If you want to watch a short video about William, go here:

More about the trip in my next blog entry!
Jeremy Leggett, Chairman

We had a meeting with an official from a UN agency who specialises in helping set up businesses in Malawi. He told us about all the challenges facing organisations that try to set up sustainable businesses here. The culture of dependency, which we mentioned earlier, and decades of dictatorship under Banda play against entrepreneurship. He said that there are around 2,500 operating registered businesses in Malawi - that's not much at all. A key problem is that as soon as someone sets up a successful microbusiness, the family network kicks in and relatives start asking for a share of the income - ultimately leading to the collapse of the business.

But he's put us in touch with an Italian organisation that has been extremely successful in surmounting these problems and helping Malawians create sustainable enterprises. It's all a question of giving people the confidence and the skills to release their potential.

As you'll have realised by now, we seek to work in partnership with all kinds of organisations: international NGOs, companies, local businesses, government - anybody who is willing to share their experience and work with us for our common goal. We don't believe in reinventing the wheel!

Nick

What a fascinating experience it's been here today, although I must say that we're pretty bemused by certain things.

On the one hand, there are some extremely committed people here who are devoting their lives to fighting poverty. Malawi is one of the world's poorest countries, with the majority of its 12 million people living on less than a dollar a day. It's in desperate need of development.

On the other hand, it seems that the international development system has some serious failures here. Millions of pounds of aid from governments, international organisations and charities have led to a culture of dependence that is endemic.
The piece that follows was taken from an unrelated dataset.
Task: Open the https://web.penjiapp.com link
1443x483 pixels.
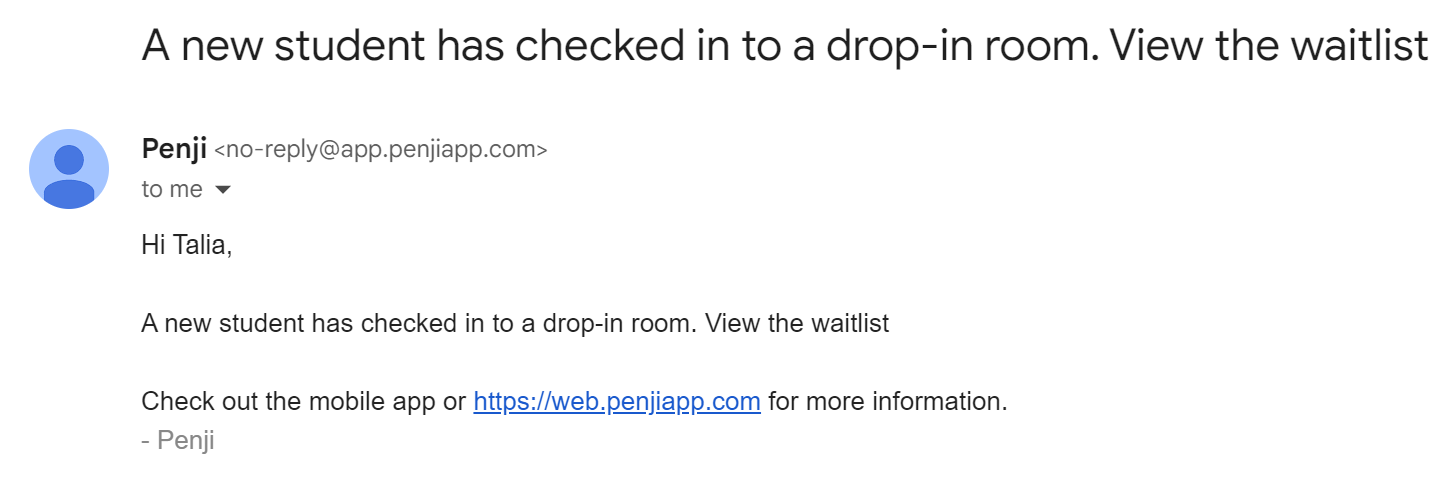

Countless local NGOs have sprung up that are entirely dependent on this outside aid. Any sense of entrepreneurship is hard to find, and the country numbers barely 2,500 operating registered businesses, according to an international official we met today.

But most shocking of all is the culture of 'seating allowances' that the international NGOs, international donor agencies and foreign governments have set up. It goes like this: there are so many international development organisations here competing that they've started paying people to attend their trainings and workshops, so that they can then report back to their overseas headquarters that so many people came to their training session.

Initially, this was meant as a form of compensation to take account for the fact that attendees were possibly giving up valuable work time in order to attend trainings. Instead, it has led to an increase in dependency and a decrease in commitment verging on corruption: people turn up who have no interest whatsoever in the training and just come to collect the cash.

It totally beats the point. Why bother running a training in agricultural techniques, capacity building or literacy if you're going to pay people to attend it?

Even worse is that agencies now pay government officials in order to meet with them. So a government official may make $100 just for turning up to a meeting with an international agency. So there's no incentive to do any work apart from attend as many meetings as you can! How can we then blame African governments for being corrupt when our agencies actively encourage it?

Suffice to say that there's no way we're going down this route. We've met a number of other NGOs that refuse to play game, and we're one of them. If that means fewer people turn up to our microsolar trainings, then so be it - at least we'll be sure that those who do turn up are committed!